With a market cap of $22.7 billion, Corpay, Inc. (CPAY) is a global payments company that provides businesses and consumers with solutions to manage and pay expenses through services such as corporate payments, vehicle payments, lodging payments, and prepaid cards. It serves a wide range of customers by offering fuel and fleet solutions, cross-border and virtual payments, travel and lodging management, and workforce payment services.
The fuel card and payment products provider's shares have lagged behind the broader market over the past 52 weeks. CPAY stock has risen 4.9% over this time frame, while the broader S&P 500 Index ($SPX) has rallied 29.7%. However, shares of the company are up 13.1% on a YTD basis, outpacing SPX’s 9.9% return.
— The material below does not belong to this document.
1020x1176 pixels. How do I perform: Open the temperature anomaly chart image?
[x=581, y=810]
Looking closer, shares of the Atlanta, Georgia-based company have slightly outperformed the State Street Financial Select Sector SPDR ETF’s (XLF) 3.8% rise over the past 52 weeks.
Shares of CPAY climbed 12.5% following its Q1 2026 results on May 7, including 25% revenue growth to $1.26 billion, 11% organic revenue growth for the fourth consecutive quarter, and a 29% increase in adjusted EPS to $5.80. Investors were also encouraged by profitability improvements, as adjusted EBITDA rose 24% to $688.6 million with EBITDA margins coming in more than 100 basis points above expectations.
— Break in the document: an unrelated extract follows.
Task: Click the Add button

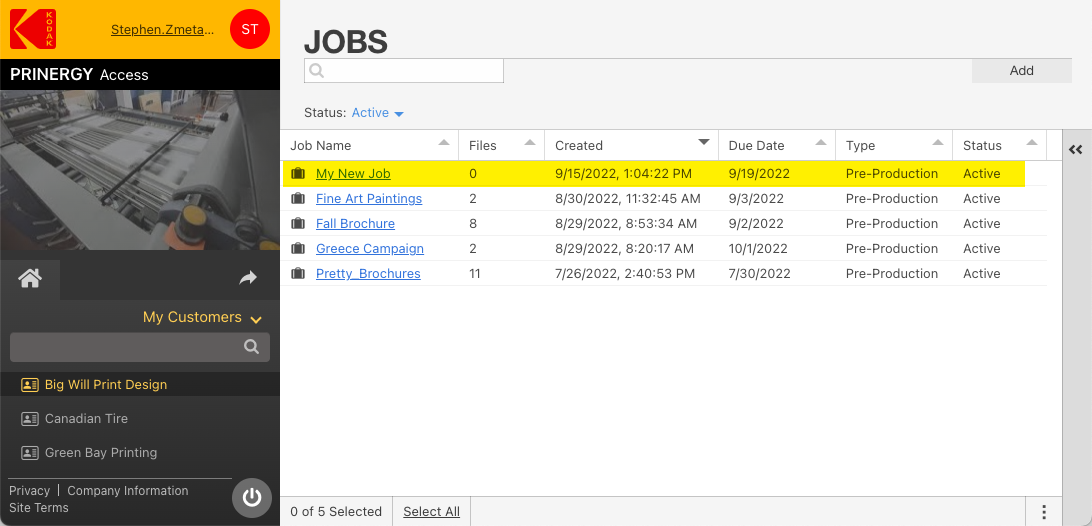Action: coord(1021,71)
Additionally, Corpay raised its full-year 2026 guidance, projecting revenue between $5.25 billion and $5.33 billion and adjusted EPS between $26.30 and $27.10, while forecasting Q2 revenue growth of 18% and adjusted EPS growth of 28%.
For the fiscal year ending in December 2026, analysts expect Corpay’s EPS to surge 26.1% year-over-year to $25.49. The company’s earnings surprise history is promising. It beat the consensus estimates in the last four quarters.
Among the 16 analysts covering the stock, the consensus rating is a “Moderate Buy.” That’s based on 10 “Strong Buy” ratings, two “Moderate Buys,” and four “Holds.”
On May 10, Morgan Stanley raised its price target for CPAY to $400 while maintaining an “Overweight” rating.
The mean price target of $388.79 represents a 13.9% premium to CPAY’s current price levels. The Street-high price target of $415 suggests a 21.6% potential upside.
On the date of publication, Sohini Mondal did not have (either directly or indirectly) positions in any of the securities mentioned in this article. All information and data in this article is solely for informational purposes. For more information please view the Barchart Disclosure Policy here.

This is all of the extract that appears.